Reserve Bank independence a distraction from housing’s real issues

This article was first published on BusinessDesk on Friday 20 November 2020.

The Reserve Bank’s independence is an important feature of New Zealand’s economic framework. The government has some scope to include housing in the Bank’s policy objectives, and it must also ensure that the Bank takes an appropriately broad view of the economic effects of its policy decisions. But housing’s underlying problems will only be solved by more fundamental reforms of our tax system and settings around the supply of land.

Those people calling for an end to the Reserve Bank’s independence must have forgotten, or be too young to remember, the bad old days when monetary policy was little more than an enabler for fiscal pump-priming. Things came to a head during the 1970s and 1980s, when Robert Muldoon’s dual role as the Prime Minister and Minister of Finance led to dubious economic policies.

Having concluded that “most people wouldn’t recognise a budget deficit if they fell over it”, Muldoon was happy to announce significant government spending ahead of an election. By leaving monetary settings unchanged, these actions ensured faster economic growth, boosting the incumbent’s chance of re-election. Any pesky side-effects such as higher inflation or an unsustainable fiscal position could be dealt with later – or simply left to get worse, as things transpired.

Although the coalescence of the powers of the Prime Minister and Minister of Finance in one individual seems unlikely to be repeated, the Reserve Bank’s independence provides an important safeguard against this irresponsible behaviour. A Reserve Bank faced with stimulatory fiscal settings would now consider the medium-term implications for its own policy targets and respond accordingly – raising interest rates if necessary.

No mandate for housing

Frustration with the Reserve Bank’s current monetary settings seems to have arisen largely from the persistent and worsening problem of housing affordability. However, the Bank’s apparent indifference to the housing crisis is simply a reflection of its mandate, rather than a problem with its independent status.

The government has set the Bank “the goals of maintaining a stable general level of prices over the medium term and supporting maximum sustainable employment.” Nowhere in this remit is there any mention of asset prices, which the Bank was instructed to at least “monitor” between 2012 and 2018. One might argue that the removal of this reference from the Bank’s working instructions has allowed it to turn more of a blind eye to the housing market.

Reinstating a reference to asset prices in the Bank’s targets would at least allow the government to ask the Bank some hard questions about housing. For example, should the Bank be relying on the “wealth effect” to spur the economy’s recovery, whereby rising house prices supposedly lead to better consumer confidence and more household spending?

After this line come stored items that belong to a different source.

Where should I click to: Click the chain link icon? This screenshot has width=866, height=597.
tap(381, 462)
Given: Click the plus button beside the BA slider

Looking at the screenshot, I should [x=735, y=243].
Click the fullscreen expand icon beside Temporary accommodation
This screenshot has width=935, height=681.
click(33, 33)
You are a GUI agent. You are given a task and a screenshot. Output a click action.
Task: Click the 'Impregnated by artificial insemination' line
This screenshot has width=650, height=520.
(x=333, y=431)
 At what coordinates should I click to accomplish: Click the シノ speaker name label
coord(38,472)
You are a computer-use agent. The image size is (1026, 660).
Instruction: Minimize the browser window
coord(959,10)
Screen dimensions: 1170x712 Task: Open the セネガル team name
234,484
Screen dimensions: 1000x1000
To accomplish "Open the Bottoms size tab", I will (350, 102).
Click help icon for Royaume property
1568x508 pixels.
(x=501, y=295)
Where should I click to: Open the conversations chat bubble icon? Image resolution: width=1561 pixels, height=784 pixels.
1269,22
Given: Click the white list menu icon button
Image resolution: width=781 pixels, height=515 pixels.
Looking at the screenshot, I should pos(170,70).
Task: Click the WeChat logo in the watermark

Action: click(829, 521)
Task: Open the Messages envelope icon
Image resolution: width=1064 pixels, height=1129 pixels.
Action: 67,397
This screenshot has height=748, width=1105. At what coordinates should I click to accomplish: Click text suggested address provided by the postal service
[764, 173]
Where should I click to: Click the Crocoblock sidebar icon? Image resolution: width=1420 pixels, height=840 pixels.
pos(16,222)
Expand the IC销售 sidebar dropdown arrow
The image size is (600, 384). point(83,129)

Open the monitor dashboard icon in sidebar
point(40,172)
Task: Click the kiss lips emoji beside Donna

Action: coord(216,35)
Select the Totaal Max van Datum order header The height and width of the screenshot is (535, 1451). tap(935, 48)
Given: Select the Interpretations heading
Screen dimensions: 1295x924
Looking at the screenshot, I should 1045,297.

In conducting monetary policy, one of the difficulties faced by the Bank is interest rates are a horribly blunt tool. Lower interest rates this year have made borrowing cheaper for everyone, but the appetite for borrowing is wildly different between the housing market and businesses. Restrictions on what type of lending could take place would potentially take some heat out of the housing market, but these restrictions would also render the Reserve Bank’s current stimulus efforts mostly impotent. Low business confidence and weak investment intentions mean that firms are reluctant to borrow, no matter how cheap the money on offer is.

Giving the Bank too many different targets also stretches the effective limits of monetary policy, given that the Bank has a limited number of levers to influence outcomes. Already, there is a tension between the two central targets of price stability and full employment.

Nevertheless, the 2013 addition of loan-to-value ratio restrictions to the Reserve Bank’s toolkit means that it can influence housing market outcomes in a reasonably direct fashion. Strengthening its housing mandate beyond financial stability risks would be achievable, particularly if debt-to-income ratio restrictions were also added to the Bank’s armoury.

Address the causes, not the symptoms

Ultimately, asking the Reserve Bank to control housing market outcomes would simply end up treating the symptoms, rather than the causes, of New Zealand’s housing crisis. Historically low mortgage rates are not the primary cause of the unaffordability of housing and the current flood of money into the market.

Investor appetite has been boosted by the absence of a comprehensive capital gains tax, with investors calculating that the tax-free returns from owning property far outstrip other ways of making money. The lack of political willpower to address this favourable treatment through a capital gains tax, land tax, or wealth tax, is arguably a much greater policy failure than the Reserve Bank’s enablement of a renewed surge in house prices.

Supply constraints have also played a significant role in driving house prices higher. Excessive zoning restrictions and a lack of planning and funding for infrastructure provision are making land increasingly expensive and pushing homeownership further out of reach for young people. The planned revamp of the Resource Management Act and greater central government coordination around urban infrastructure will hopefully be steps towards alleviating the affordability issue that has become ever more critical throughout the last 40 years.